Born with Ability. Yet Casals admits that he has reservations about the cello. He prefers conducting, but avoids any claim of greatness in either metier. From a lesser master, such self-deprecation might seem disingenuous, but Casals clearly means it. "I was born with an ability, with music in me," he explains. "No special credit was due me."

With the quirky vanity of genius, he does boast about his skill at tennis, a game he loved. Sir Edward Speyer, the British financier and patron of music, recalls Casals' arriving at his estate one day in the early 1900s and announcing, "First we'll play six sets of tennis and then the two Brahms sextets."

The famous Casals sense of injustice asserted itself even when he was a child. Financed by the royal family of Spain, young Casals auditioned for the Conservatory of Music in Brussels, and after being rudely taunted by the cello professor for claiming an astoundingly broad repertory, stunned both professor and students with his playing. When the professor then eagerly asked Casals to join the class, Casals snapped: "You were rude to me, sir. You ridiculed me in front of your pupils. I do not want to remain here one second longer." He left for Paris, forfeiting the royal family's support by doing so.

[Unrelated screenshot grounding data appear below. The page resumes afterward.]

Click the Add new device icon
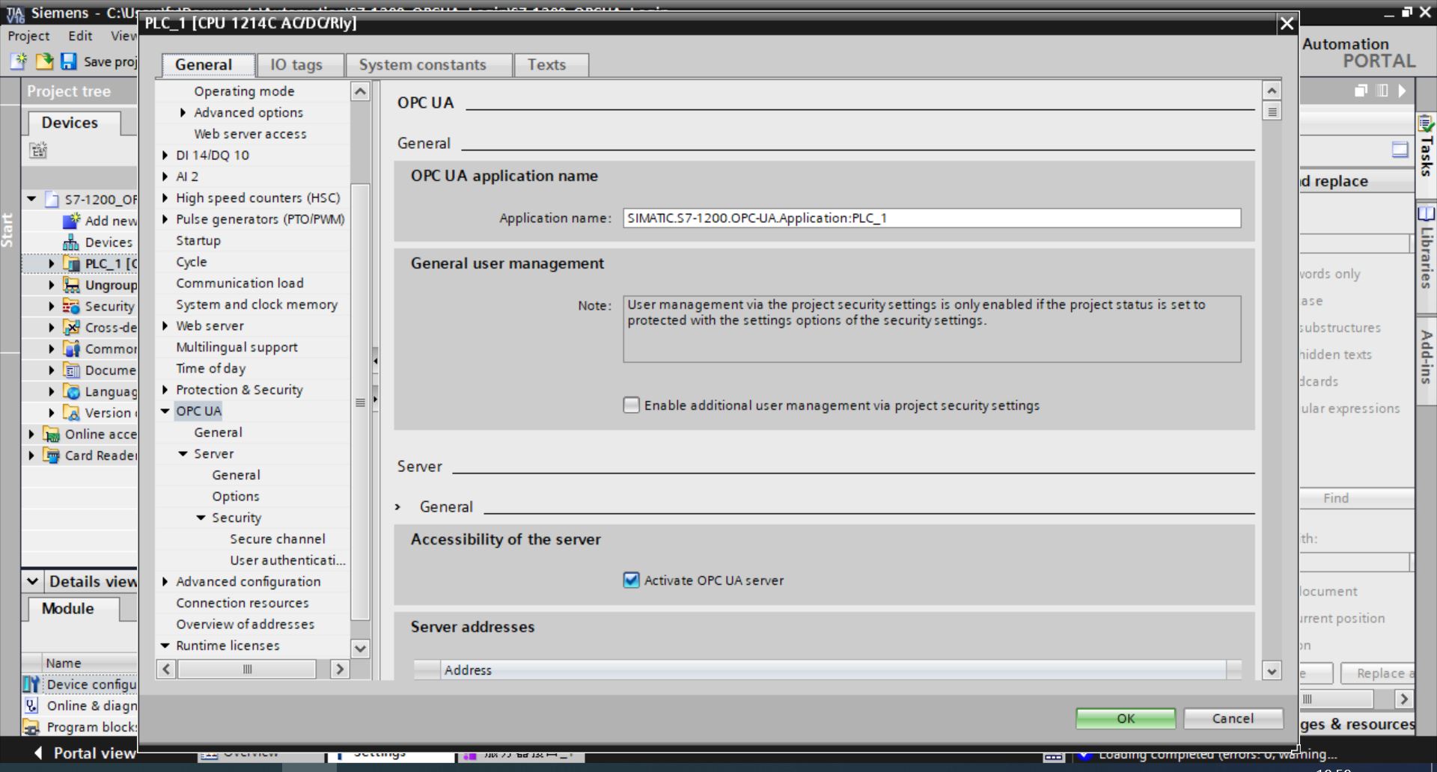 click(x=71, y=221)
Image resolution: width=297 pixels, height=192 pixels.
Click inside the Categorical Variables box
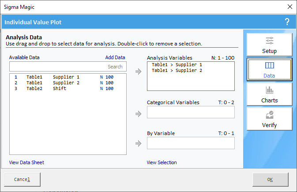click(191, 112)
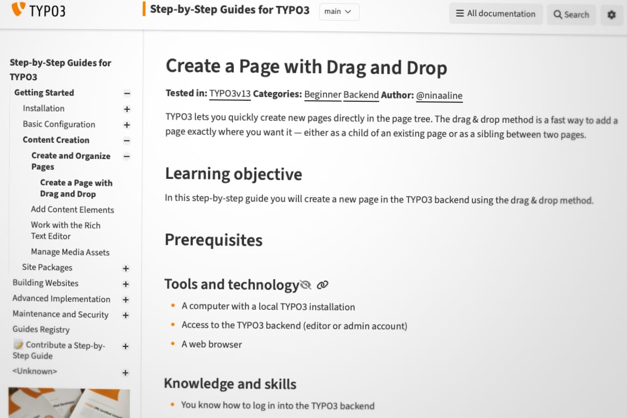Screen dimensions: 627x418
Task: Open the settings gear menu
Action: pos(611,15)
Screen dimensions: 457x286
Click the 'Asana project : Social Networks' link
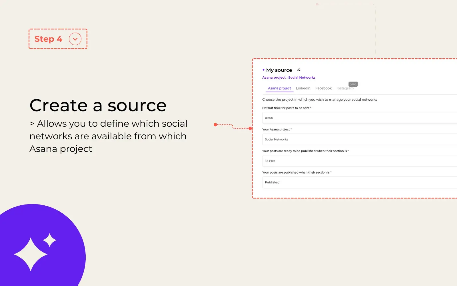click(x=289, y=78)
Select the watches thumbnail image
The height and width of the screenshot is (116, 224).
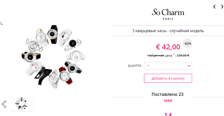click(x=22, y=104)
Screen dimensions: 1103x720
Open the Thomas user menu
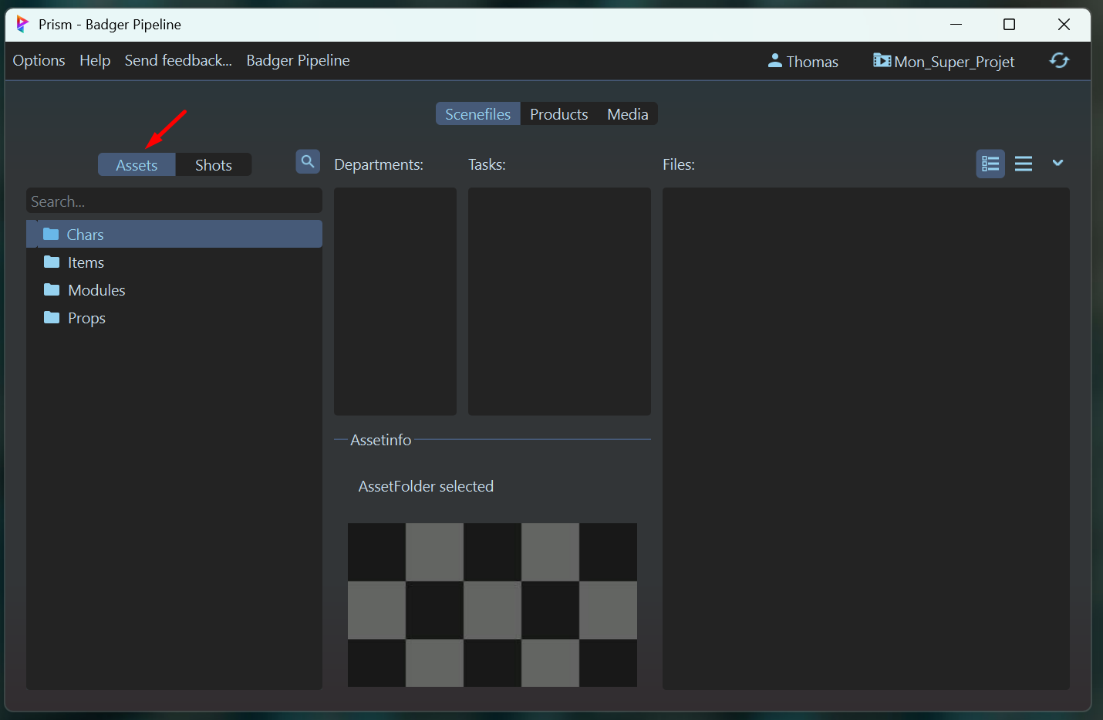(x=803, y=62)
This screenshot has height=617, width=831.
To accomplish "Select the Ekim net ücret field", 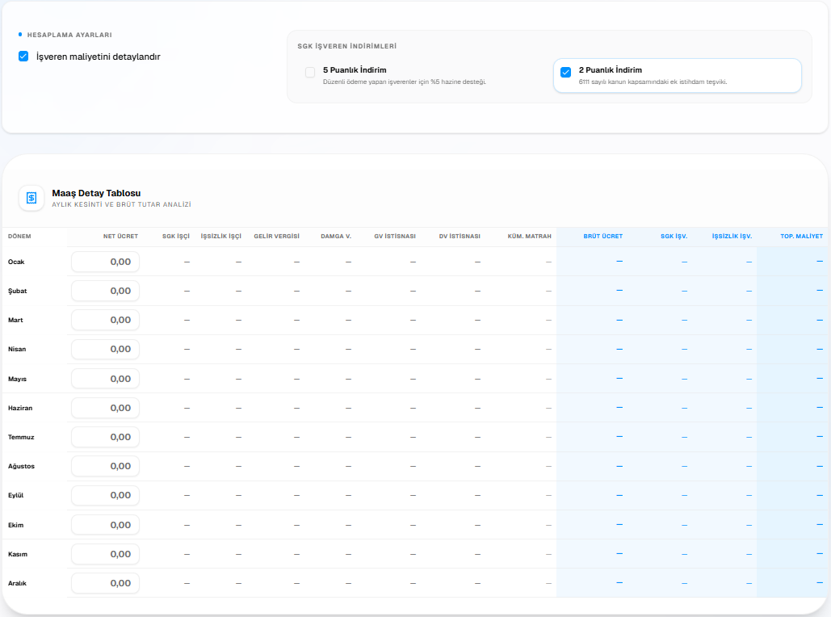I will click(106, 525).
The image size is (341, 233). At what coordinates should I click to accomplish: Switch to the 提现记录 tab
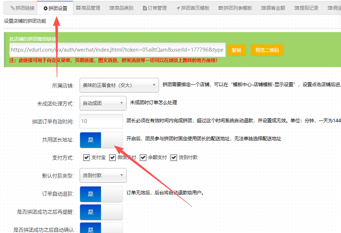307,8
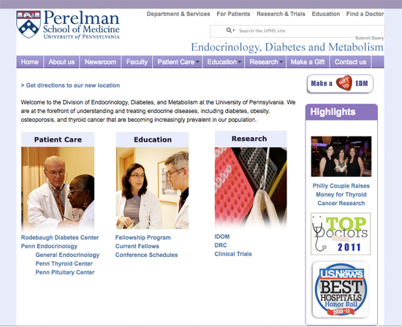Open the Newsroom menu item

(x=100, y=62)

Casals had a blazing temper. He relates that when his manager cheated him during a tour of America in 1904, he seized the man, hurled him into the revolving doors of a hotel, and spun him around until the door broke and the culprit was catapulted into the street. "Of course I had to pay for the doors," writes Casals, "but I really didn't mind."

Casals played for two American Presidents (Theodore Roosevelt in 1904, John F. Kennedy in 1961) and for British monarchs starting with Queen Victoria in 1899. He knew Debussy, Rimsky-Korsakov and Conductor Hans Richter, who had been a friend of Wagner. His book is stuffed with tales of great music makers at their most unbuckled moments. He tells how his friend Violinist Pablo Sarasate used to complain of insomnia because, he claimed, his room was full of turtles. Tiring of this fiction, Sarasate's friends filled the great virtuoso's quarters with real turtles. Sarasate contemplated the creatures and, unabashed, sighed, "You see how it is . . ."

The Idealist. Rarely is Casals personally revealing. He does offer praise for Martita, his youthful present wife, married in 1957. "She is the marvel of my world, and each day I find some new wonder in her." It is only in the second half of Joys and Sorrows that the reader begins to glimpse Casals the idealist, who used his artistic prestige to protest political injustices. Early in life he rejected socialism: "Full of illusions about changing society and man," he decided. "How is man to be changed when he is full of selfishness and cynicism, when aggression is part of his nature?" The book discusses his 30 years of voluntary exile, embarked upon in outrage at Franco's rule in Spain, and reflects Casals' anger at American support of that regime. His sense of political morality sizzles from the pages in his denunciations of the Spanish government. When asked why he does not give up his Spanish passport, Casals retorts: "Why should I give it up? Let Franco give up his. And then I shall return."

Casals, after all, is that most elusive of subjects, a profoundly simple man who possesses genius and spirit. It is not surprising that he does not know (or show) himself as fully as his admirers and the world might wish. Meanwhile, as both book and "Salud Casals" attest, he is happily still present, still performing.